→ Requirements
1. Transcribe the portion of the Mahogany film review that runs from "Even so, this" up to and including "that evades definition.".
2. In the Mahogany film review, what new name does Sean give Chambers?
3. Carry on writing the Mahogany film review from the point after its final sentence.

====== Quoted text ======

Chambers is a design student and assistant who can’t seem to buy a break. Mostly because the white gatekeepers in Chicago dismiss her colorful designs. Her stunted career, as you can guess, is racially motivated. When famed fashion photographer Sean McAvoy (Anthony Perkins) tries to use Chambers as a model, her boss vetoes the idea: The people who run and read the magazine, in the boss’ words, have “conservative” tastes. But McAvoy believes he can make Chambers star if she’ll only come with him to Paris to prove herself.
Chambers is often caught between whether to pursue her career or aim for love. She first meets Brian Walker (Williams) as he bellows through a bullhorn advocating for fairer housing. They form a quick spark (in truth, it doesn’t take much to fall for Williams). But Brian is old school. He puts his career ahead of Chambers’ designer dreams, what he considers a frivolous venture in the face of the mounting political challenges facing Chicago’s impoverished Black community. She leaves him for the promises offered by Sean in Rome, where Sean makes her an in-demand model and renames her: Mahogany.
The filmmaking isn’t always there by Gordy. He tumbles through scenes of visual excess; and sometimes the tone of the movie can shift without reason. Berry is also not really much of an actors director; which doesn’t inhibit Perkins or Williams at all. But can sometimes work against Ross.
Even so, this is a movie about a Black woman creative moving through white spaces, areas that either make her feel invisible or exoticizes her. Sean, in particular, a closeted gay man, becomes controlling of his muse. Brian also becomes possessive. There’s a tussle for a gun between Sean and Brian wherein Perkins is absolutely demented. The sneer that comes across his face is a wild animalistic ecstasy that evades definition.

====== Raw data ======

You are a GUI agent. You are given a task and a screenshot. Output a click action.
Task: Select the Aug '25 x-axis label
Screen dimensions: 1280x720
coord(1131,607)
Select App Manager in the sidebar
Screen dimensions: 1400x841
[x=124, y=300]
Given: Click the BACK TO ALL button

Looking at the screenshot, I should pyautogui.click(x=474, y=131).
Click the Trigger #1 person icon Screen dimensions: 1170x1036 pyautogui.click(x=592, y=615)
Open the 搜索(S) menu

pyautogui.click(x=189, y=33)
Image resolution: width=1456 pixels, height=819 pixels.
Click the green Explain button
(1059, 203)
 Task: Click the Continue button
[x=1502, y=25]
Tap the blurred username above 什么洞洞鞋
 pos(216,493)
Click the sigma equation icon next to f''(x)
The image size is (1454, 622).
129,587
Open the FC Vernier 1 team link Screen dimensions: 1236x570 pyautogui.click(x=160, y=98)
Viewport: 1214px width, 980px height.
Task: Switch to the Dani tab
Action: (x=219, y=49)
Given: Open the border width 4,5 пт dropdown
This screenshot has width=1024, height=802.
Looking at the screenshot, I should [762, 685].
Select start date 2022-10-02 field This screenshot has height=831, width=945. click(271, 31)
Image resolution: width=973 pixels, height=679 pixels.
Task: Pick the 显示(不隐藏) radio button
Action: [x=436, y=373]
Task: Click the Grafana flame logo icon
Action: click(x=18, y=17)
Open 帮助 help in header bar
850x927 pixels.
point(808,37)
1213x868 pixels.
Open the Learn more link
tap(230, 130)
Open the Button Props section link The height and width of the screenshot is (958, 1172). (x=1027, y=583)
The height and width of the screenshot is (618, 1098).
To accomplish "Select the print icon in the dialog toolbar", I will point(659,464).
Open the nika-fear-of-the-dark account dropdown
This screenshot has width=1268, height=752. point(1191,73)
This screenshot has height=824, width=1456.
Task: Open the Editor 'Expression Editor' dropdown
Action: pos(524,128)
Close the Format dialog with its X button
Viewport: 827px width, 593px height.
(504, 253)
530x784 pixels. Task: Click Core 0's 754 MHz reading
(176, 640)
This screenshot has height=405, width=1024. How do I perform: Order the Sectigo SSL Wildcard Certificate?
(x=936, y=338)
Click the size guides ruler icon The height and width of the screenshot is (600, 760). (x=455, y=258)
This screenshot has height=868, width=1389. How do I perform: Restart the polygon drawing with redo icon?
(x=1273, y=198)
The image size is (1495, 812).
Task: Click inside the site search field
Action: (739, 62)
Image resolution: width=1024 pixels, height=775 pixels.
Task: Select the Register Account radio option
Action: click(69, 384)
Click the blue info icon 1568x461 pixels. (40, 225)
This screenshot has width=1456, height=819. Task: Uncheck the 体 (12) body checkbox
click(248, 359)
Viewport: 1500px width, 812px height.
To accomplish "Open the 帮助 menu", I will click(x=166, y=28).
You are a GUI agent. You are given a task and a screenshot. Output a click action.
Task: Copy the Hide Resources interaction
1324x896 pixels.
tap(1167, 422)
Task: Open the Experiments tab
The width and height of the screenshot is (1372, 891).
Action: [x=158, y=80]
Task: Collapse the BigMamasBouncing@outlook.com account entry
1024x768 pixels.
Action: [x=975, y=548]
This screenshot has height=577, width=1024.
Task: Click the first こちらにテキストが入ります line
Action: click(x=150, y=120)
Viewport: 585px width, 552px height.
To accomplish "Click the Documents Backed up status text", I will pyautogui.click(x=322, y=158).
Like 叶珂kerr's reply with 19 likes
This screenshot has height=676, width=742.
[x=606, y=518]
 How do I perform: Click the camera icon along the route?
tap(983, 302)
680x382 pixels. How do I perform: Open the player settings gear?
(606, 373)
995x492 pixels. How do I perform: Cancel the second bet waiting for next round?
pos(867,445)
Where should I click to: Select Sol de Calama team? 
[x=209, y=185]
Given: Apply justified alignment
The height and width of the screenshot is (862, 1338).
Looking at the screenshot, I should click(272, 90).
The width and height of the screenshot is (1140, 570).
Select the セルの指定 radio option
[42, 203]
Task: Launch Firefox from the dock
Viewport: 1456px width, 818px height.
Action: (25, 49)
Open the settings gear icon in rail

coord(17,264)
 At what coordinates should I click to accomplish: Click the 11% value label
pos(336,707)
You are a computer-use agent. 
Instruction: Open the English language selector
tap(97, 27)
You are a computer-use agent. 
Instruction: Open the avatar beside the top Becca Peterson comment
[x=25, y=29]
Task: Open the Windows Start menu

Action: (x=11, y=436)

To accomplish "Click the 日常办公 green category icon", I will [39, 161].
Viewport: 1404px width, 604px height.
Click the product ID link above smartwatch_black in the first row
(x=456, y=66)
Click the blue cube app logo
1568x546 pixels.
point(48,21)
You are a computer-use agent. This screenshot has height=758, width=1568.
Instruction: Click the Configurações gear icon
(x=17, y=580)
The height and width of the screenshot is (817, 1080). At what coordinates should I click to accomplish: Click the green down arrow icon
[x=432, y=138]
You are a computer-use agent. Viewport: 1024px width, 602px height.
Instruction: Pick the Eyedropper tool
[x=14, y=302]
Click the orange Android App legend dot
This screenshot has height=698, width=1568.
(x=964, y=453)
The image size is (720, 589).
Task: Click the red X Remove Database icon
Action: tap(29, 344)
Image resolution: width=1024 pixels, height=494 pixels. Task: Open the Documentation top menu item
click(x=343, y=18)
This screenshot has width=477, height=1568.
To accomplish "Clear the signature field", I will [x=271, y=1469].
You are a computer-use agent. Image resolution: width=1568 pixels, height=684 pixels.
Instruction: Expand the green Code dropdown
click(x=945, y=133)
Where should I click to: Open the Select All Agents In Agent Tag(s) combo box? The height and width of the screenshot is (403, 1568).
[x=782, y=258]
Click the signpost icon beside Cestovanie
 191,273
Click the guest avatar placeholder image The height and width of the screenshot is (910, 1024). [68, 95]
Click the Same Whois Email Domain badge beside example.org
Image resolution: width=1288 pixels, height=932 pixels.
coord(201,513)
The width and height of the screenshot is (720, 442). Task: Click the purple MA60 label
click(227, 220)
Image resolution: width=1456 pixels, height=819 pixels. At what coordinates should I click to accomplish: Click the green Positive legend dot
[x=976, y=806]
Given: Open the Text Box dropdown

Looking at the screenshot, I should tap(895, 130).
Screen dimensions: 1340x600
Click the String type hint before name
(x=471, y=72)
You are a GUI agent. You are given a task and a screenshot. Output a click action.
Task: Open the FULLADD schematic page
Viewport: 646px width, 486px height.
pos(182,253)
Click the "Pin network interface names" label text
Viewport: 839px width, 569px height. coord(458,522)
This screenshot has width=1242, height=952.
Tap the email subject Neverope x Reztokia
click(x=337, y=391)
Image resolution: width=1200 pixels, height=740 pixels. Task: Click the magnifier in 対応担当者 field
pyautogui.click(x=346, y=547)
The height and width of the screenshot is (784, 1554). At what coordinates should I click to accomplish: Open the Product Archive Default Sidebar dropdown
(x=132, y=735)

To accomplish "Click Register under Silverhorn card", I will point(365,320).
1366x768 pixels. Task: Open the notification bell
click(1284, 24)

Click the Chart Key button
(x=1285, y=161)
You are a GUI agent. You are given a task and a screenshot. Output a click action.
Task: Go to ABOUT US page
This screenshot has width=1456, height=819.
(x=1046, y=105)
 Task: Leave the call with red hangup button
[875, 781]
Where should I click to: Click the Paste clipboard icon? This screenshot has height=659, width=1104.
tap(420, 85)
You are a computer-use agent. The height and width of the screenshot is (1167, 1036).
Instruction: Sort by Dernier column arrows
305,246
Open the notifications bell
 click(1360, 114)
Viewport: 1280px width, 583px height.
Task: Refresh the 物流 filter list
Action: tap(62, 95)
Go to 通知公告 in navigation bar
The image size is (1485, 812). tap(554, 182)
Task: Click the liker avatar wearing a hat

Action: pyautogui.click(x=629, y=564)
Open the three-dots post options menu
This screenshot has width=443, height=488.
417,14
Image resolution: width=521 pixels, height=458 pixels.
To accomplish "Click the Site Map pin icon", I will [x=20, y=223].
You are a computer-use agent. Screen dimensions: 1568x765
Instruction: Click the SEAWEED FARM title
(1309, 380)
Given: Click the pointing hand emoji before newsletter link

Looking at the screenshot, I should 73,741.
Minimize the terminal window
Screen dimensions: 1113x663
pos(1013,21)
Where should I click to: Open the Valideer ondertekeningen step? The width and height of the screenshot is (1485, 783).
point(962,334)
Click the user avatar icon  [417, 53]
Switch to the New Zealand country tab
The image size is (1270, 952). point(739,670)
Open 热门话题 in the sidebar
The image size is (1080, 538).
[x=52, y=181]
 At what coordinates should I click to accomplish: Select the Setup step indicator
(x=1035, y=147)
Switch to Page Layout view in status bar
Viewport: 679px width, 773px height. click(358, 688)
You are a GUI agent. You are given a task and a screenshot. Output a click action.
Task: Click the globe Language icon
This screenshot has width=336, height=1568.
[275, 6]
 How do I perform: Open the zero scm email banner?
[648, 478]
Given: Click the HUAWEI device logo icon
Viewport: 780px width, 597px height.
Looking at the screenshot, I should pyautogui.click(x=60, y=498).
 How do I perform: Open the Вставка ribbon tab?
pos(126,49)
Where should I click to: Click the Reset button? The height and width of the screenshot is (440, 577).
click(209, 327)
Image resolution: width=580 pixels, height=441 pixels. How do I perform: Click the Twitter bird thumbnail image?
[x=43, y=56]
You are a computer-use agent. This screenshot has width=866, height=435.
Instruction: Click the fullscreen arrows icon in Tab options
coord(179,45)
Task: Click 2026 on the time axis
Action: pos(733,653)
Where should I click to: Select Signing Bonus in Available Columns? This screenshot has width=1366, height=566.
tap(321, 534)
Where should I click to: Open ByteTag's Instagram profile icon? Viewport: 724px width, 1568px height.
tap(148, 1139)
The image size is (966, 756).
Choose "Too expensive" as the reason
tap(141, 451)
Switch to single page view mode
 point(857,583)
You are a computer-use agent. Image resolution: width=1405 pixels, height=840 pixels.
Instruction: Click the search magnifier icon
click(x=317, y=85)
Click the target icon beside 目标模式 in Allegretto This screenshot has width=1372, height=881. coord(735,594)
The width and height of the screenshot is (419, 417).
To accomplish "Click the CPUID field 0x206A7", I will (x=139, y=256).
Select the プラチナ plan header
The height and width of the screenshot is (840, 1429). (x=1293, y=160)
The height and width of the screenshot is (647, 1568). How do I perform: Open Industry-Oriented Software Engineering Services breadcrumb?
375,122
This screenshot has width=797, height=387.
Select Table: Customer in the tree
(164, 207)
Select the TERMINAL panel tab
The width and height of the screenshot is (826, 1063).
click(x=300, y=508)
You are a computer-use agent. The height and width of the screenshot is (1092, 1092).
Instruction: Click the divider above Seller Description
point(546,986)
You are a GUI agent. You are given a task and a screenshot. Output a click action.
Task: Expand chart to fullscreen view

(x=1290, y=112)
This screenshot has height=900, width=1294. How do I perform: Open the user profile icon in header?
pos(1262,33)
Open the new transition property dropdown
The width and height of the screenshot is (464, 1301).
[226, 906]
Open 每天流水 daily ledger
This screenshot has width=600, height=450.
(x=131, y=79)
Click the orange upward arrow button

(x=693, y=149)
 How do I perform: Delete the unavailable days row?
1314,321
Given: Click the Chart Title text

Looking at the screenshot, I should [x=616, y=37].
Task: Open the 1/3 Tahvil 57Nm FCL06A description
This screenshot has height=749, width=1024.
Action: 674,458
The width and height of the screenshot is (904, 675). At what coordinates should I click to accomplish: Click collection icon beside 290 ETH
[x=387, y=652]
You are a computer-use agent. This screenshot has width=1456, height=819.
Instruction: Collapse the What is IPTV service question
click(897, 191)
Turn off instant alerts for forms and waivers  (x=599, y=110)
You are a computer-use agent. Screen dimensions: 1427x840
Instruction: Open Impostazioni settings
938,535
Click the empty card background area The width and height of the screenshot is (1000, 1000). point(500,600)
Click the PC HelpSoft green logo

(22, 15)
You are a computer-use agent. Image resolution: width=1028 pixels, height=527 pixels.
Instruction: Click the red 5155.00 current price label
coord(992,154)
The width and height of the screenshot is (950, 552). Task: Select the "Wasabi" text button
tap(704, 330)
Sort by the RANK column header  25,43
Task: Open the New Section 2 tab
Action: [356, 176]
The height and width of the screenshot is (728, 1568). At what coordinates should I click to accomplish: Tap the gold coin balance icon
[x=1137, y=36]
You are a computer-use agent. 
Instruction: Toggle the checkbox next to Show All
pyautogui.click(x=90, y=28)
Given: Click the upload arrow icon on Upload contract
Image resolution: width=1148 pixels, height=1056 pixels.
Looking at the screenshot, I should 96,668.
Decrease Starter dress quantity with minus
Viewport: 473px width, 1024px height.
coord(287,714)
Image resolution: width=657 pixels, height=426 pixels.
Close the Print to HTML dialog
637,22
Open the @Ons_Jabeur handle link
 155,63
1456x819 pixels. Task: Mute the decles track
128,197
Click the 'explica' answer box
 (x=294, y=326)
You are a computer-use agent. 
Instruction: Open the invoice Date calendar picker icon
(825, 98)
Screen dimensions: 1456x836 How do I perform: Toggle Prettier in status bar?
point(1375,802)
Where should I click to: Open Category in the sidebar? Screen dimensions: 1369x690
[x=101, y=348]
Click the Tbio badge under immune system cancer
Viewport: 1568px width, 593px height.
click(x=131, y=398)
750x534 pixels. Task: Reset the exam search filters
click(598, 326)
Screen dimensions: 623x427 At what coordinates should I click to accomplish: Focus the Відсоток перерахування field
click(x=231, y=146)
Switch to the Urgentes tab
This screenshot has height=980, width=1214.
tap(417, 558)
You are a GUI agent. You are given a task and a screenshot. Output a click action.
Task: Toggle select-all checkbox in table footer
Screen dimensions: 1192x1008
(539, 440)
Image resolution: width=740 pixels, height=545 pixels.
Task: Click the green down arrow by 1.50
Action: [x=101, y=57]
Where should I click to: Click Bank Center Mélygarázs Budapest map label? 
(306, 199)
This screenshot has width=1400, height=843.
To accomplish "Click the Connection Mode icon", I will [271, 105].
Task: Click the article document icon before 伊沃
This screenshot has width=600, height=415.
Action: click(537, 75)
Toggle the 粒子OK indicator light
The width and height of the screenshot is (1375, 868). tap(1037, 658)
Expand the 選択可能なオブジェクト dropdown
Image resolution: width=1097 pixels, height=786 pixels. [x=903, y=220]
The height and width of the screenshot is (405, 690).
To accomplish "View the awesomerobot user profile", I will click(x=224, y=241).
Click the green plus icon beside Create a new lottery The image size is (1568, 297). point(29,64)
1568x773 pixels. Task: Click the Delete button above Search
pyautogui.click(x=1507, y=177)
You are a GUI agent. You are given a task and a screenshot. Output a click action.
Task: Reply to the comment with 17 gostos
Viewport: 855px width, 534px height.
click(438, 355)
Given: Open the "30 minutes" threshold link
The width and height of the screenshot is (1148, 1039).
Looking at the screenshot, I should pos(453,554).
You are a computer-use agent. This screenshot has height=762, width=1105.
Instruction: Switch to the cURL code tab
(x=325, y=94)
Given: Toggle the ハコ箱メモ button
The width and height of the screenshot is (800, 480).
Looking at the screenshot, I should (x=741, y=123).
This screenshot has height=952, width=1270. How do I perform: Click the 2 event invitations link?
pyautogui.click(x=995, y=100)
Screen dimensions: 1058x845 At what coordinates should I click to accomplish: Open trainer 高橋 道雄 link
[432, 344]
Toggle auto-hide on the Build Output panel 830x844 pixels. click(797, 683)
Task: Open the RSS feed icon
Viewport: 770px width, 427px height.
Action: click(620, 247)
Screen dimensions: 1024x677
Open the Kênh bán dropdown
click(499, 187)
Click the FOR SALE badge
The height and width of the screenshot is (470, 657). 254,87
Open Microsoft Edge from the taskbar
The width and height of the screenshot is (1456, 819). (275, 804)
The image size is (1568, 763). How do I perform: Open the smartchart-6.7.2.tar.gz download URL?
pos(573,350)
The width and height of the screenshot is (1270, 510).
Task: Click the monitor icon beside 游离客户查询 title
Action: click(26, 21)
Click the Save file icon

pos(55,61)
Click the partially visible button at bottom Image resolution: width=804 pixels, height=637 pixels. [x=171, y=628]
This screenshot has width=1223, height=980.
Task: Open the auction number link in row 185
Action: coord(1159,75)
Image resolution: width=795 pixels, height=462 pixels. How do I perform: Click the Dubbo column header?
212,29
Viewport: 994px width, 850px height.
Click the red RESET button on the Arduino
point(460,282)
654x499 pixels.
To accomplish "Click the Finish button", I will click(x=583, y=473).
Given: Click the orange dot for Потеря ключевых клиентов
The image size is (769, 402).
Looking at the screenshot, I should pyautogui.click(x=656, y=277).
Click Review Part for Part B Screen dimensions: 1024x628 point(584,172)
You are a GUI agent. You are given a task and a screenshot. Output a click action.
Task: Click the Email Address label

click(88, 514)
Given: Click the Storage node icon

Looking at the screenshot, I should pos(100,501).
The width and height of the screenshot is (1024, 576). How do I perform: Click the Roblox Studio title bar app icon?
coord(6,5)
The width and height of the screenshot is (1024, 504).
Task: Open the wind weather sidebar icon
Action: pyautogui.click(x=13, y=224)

======

→ Final answers
1.
Even so, this is a movie about a Black woman creative moving through white spaces, areas that either make her feel invisible or exoticizes her. Sean, in particular, a closeted gay man, becomes controlling of his muse. Brian also becomes possessive. There’s a tussle for a gun between Sean and Brian wherein Perkins is absolutely demented. The sneer that comes across his face is a wild animalistic ecstasy that evades definition.

2. Mahogany.

3.
And yet, I’m most captivated by Ross. It’s still unbelievable she never took on more movies (The Wiz was her last theatrical film role with two tv movies sprinkled in during the 1990s). Assured, stylish and ravishing — you can see how open she is in front of a camera. In one scene she energetically sings in her cramp apartment, bounding from wall to wall. In another she outcharms Williams while pretending to be a married mother of six from the South side. And in others she feels the weight of disbelief; how the men in her life won’t take her seriously or only see her as an opportunity for sex.
And then there are the gowns. Ross designed the costumes for the film while Susan Gertsman, the daughter of a California clothing manufacturer, acted as the wardrobe coordinator. Every one of the threads is so 70s, it hurts. A gaudy heap of a million influences, from kabuki to Art Nouveau, crescendoing from a wave of working girl looks to over-the-top show-stopping dresses.
While the ending to Mahogany doesn’t really take Brian to task for seemingly becoming just another empty politician, and sees Chambers give up on her career in Rome to become a wife (for all we know, maybe she continues her work in Chicago), there are enough highs, particularly the interest in a Black woman balancing her ambitions and her romantic spirit, that not only makes Mahogany a classic (ahead of its time). But a testament to range Ross had within herself.
Mahogany is available to stream on Youtube.